* **WHAT NEEDS TO BE DONE**:
Write out each record again exactly as it stands.

* **TASK INPUTS**:
┌────────

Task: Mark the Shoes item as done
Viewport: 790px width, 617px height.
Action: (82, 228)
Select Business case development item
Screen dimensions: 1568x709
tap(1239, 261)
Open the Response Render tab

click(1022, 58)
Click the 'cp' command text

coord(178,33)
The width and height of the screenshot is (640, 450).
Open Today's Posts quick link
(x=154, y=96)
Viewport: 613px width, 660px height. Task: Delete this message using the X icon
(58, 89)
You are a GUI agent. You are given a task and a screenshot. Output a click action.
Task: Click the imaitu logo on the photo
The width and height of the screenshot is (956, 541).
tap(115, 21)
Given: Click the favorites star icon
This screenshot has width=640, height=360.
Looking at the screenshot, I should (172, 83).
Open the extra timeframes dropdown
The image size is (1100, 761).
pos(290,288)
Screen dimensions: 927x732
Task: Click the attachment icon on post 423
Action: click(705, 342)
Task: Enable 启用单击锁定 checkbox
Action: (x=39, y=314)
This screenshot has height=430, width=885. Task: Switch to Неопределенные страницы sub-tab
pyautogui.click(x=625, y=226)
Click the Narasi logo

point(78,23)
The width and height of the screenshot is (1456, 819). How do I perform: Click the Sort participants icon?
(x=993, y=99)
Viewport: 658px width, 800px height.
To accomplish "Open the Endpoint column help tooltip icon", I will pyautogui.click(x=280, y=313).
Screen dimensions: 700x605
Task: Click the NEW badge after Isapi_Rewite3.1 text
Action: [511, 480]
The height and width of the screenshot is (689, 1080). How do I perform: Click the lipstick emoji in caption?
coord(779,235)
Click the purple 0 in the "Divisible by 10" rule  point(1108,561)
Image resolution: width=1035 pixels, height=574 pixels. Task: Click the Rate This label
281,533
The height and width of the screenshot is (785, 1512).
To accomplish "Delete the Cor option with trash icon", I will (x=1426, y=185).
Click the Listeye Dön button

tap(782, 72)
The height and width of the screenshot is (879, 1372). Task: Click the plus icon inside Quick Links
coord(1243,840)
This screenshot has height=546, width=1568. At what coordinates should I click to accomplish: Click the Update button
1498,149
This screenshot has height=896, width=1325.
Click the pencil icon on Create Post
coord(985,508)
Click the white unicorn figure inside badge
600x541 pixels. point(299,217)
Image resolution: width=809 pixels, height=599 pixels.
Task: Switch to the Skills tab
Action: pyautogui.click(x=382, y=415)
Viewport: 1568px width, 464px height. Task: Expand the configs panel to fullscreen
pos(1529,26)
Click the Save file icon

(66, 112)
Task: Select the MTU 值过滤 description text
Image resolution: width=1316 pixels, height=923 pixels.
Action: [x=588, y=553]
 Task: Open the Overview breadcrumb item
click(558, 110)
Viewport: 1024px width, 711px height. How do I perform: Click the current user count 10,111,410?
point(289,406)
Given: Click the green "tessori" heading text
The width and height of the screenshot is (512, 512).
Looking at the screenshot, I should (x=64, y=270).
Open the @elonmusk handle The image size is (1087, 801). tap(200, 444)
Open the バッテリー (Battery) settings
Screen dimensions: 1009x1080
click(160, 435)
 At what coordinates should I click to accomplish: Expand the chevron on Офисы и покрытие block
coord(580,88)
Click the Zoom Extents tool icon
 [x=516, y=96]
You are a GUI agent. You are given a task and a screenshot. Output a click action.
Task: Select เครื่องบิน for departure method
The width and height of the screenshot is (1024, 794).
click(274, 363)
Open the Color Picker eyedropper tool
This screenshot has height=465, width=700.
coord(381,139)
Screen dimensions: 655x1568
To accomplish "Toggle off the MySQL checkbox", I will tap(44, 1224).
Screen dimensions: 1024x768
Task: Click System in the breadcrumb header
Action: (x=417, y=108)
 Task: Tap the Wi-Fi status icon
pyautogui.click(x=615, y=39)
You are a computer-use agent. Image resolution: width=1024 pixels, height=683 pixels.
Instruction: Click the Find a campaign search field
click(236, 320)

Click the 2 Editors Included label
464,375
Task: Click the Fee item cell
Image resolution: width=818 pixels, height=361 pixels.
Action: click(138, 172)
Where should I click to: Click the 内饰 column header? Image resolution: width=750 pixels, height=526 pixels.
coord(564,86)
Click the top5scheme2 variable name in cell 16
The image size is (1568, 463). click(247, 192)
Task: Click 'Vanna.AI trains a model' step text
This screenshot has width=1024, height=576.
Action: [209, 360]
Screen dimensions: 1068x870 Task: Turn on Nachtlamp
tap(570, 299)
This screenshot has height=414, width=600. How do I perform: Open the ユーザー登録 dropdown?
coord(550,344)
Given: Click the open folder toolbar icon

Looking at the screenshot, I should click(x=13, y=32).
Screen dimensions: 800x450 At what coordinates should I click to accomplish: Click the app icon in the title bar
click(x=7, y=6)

└────────

* **YOUR SOLUTION**:
Task: Mark the Shoes item as done
Viewport: 790px width, 617px height.
Action: (82, 228)
Select Business case development item
Screen dimensions: 1568x709
tap(1239, 261)
Open the Response Render tab

click(1022, 58)
Click the 'cp' command text

coord(178,33)
The width and height of the screenshot is (640, 450).
Open Today's Posts quick link
(x=154, y=96)
Viewport: 613px width, 660px height. Task: Delete this message using the X icon
(58, 89)
You are a GUI agent. You are given a task and a screenshot. Output a click action.
Task: Click the imaitu logo on the photo
The width and height of the screenshot is (956, 541).
tap(115, 21)
Given: Click the favorites star icon
This screenshot has width=640, height=360.
Looking at the screenshot, I should (172, 83).
Open the extra timeframes dropdown
The image size is (1100, 761).
pos(290,288)
Screen dimensions: 927x732
Task: Click the attachment icon on post 423
Action: click(705, 342)
Task: Enable 启用单击锁定 checkbox
Action: (x=39, y=314)
This screenshot has height=430, width=885. Task: Switch to Неопределенные страницы sub-tab
pyautogui.click(x=625, y=226)
Click the Narasi logo

point(78,23)
The width and height of the screenshot is (1456, 819). How do I perform: Click the Sort participants icon?
(x=993, y=99)
Viewport: 658px width, 800px height.
To accomplish "Open the Endpoint column help tooltip icon", I will pyautogui.click(x=280, y=313).
Screen dimensions: 700x605
Task: Click the NEW badge after Isapi_Rewite3.1 text
Action: [511, 480]
The height and width of the screenshot is (689, 1080). How do I perform: Click the lipstick emoji in caption?
coord(779,235)
Click the purple 0 in the "Divisible by 10" rule  point(1108,561)
Image resolution: width=1035 pixels, height=574 pixels. Task: Click the Rate This label
281,533
The height and width of the screenshot is (785, 1512).
To accomplish "Delete the Cor option with trash icon", I will (x=1426, y=185).
Click the Listeye Dön button

tap(782, 72)
The height and width of the screenshot is (879, 1372). Task: Click the plus icon inside Quick Links
coord(1243,840)
This screenshot has height=546, width=1568. At what coordinates should I click to accomplish: Click the Update button
1498,149
This screenshot has height=896, width=1325.
Click the pencil icon on Create Post
coord(985,508)
Click the white unicorn figure inside badge
600x541 pixels. point(299,217)
Image resolution: width=809 pixels, height=599 pixels.
Task: Switch to the Skills tab
Action: pyautogui.click(x=382, y=415)
Viewport: 1568px width, 464px height. Task: Expand the configs panel to fullscreen
pos(1529,26)
Click the Save file icon

(66, 112)
Task: Select the MTU 值过滤 description text
Image resolution: width=1316 pixels, height=923 pixels.
Action: [x=588, y=553]
 Task: Open the Overview breadcrumb item
click(558, 110)
Viewport: 1024px width, 711px height. How do I perform: Click the current user count 10,111,410?
point(289,406)
Given: Click the green "tessori" heading text
The width and height of the screenshot is (512, 512).
Looking at the screenshot, I should (x=64, y=270).
Open the @elonmusk handle The image size is (1087, 801). tap(200, 444)
Open the バッテリー (Battery) settings
Screen dimensions: 1009x1080
click(160, 435)
 At what coordinates should I click to accomplish: Expand the chevron on Офисы и покрытие block
coord(580,88)
Click the Zoom Extents tool icon
 [x=516, y=96]
You are a GUI agent. You are given a task and a screenshot. Output a click action.
Task: Select เครื่องบิน for departure method
The width and height of the screenshot is (1024, 794).
click(274, 363)
Open the Color Picker eyedropper tool
This screenshot has height=465, width=700.
coord(381,139)
Screen dimensions: 655x1568
To accomplish "Toggle off the MySQL checkbox", I will tap(44, 1224).
Screen dimensions: 1024x768
Task: Click System in the breadcrumb header
Action: (x=417, y=108)
 Task: Tap the Wi-Fi status icon
pyautogui.click(x=615, y=39)
You are a computer-use agent. Image resolution: width=1024 pixels, height=683 pixels.
Instruction: Click the Find a campaign search field
click(236, 320)

Click the 2 Editors Included label
464,375
Task: Click the Fee item cell
Image resolution: width=818 pixels, height=361 pixels.
Action: click(138, 172)
Where should I click to: Click the 内饰 column header? Image resolution: width=750 pixels, height=526 pixels.
coord(564,86)
Click the top5scheme2 variable name in cell 16
The image size is (1568, 463). click(247, 192)
Task: Click 'Vanna.AI trains a model' step text
This screenshot has width=1024, height=576.
Action: [209, 360]
Screen dimensions: 1068x870 Task: Turn on Nachtlamp
tap(570, 299)
This screenshot has height=414, width=600. How do I perform: Open the ユーザー登録 dropdown?
coord(550,344)
Given: Click the open folder toolbar icon

Looking at the screenshot, I should click(x=13, y=32).
Screen dimensions: 800x450 At what coordinates should I click to accomplish: Click the app icon in the title bar
click(x=7, y=6)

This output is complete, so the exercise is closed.